[Data records]
########

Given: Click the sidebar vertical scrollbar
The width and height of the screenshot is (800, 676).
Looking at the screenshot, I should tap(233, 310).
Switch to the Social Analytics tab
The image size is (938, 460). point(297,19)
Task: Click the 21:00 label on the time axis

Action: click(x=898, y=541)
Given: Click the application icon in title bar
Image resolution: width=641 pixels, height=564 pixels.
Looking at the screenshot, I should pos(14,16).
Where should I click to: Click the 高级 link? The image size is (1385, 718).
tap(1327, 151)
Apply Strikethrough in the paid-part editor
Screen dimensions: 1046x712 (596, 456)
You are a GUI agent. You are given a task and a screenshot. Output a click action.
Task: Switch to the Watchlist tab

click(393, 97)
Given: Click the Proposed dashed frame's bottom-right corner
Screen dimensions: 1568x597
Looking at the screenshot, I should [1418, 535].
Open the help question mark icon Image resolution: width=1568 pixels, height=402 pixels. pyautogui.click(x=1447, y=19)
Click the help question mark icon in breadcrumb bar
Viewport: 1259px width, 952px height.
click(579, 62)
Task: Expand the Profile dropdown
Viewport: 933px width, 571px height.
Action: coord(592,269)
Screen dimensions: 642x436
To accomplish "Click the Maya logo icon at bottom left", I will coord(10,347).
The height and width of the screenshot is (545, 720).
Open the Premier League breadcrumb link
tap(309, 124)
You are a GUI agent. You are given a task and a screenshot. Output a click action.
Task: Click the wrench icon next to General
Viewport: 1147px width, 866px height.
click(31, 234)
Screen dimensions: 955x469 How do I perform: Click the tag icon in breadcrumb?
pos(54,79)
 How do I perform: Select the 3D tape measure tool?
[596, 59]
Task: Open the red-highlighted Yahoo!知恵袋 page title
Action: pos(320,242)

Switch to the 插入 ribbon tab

########

Give the data again in full, exactly.

Given: Click the sidebar vertical scrollbar
The width and height of the screenshot is (800, 676).
Looking at the screenshot, I should tap(233, 310).
Switch to the Social Analytics tab
The image size is (938, 460). point(297,19)
Task: Click the 21:00 label on the time axis

Action: click(x=898, y=541)
Given: Click the application icon in title bar
Image resolution: width=641 pixels, height=564 pixels.
Looking at the screenshot, I should pos(14,16).
Where should I click to: Click the 高级 link? The image size is (1385, 718).
tap(1327, 151)
Apply Strikethrough in the paid-part editor
Screen dimensions: 1046x712 (596, 456)
You are a GUI agent. You are given a task and a screenshot. Output a click action.
Task: Switch to the Watchlist tab

click(393, 97)
Given: Click the Proposed dashed frame's bottom-right corner
Screen dimensions: 1568x597
Looking at the screenshot, I should [1418, 535].
Open the help question mark icon Image resolution: width=1568 pixels, height=402 pixels. pyautogui.click(x=1447, y=19)
Click the help question mark icon in breadcrumb bar
Viewport: 1259px width, 952px height.
click(579, 62)
Task: Expand the Profile dropdown
Viewport: 933px width, 571px height.
Action: coord(592,269)
Screen dimensions: 642x436
To accomplish "Click the Maya logo icon at bottom left", I will coord(10,347).
The height and width of the screenshot is (545, 720).
Open the Premier League breadcrumb link
tap(309, 124)
You are a GUI agent. You are given a task and a screenshot. Output a click action.
Task: Click the wrench icon next to General
Viewport: 1147px width, 866px height.
click(31, 234)
Screen dimensions: 955x469 How do I perform: Click the tag icon in breadcrumb?
pos(54,79)
 How do I perform: Select the 3D tape measure tool?
[596, 59]
Task: Open the red-highlighted Yahoo!知恵袋 page title
Action: pos(320,242)

Switch to the 插入 ribbon tab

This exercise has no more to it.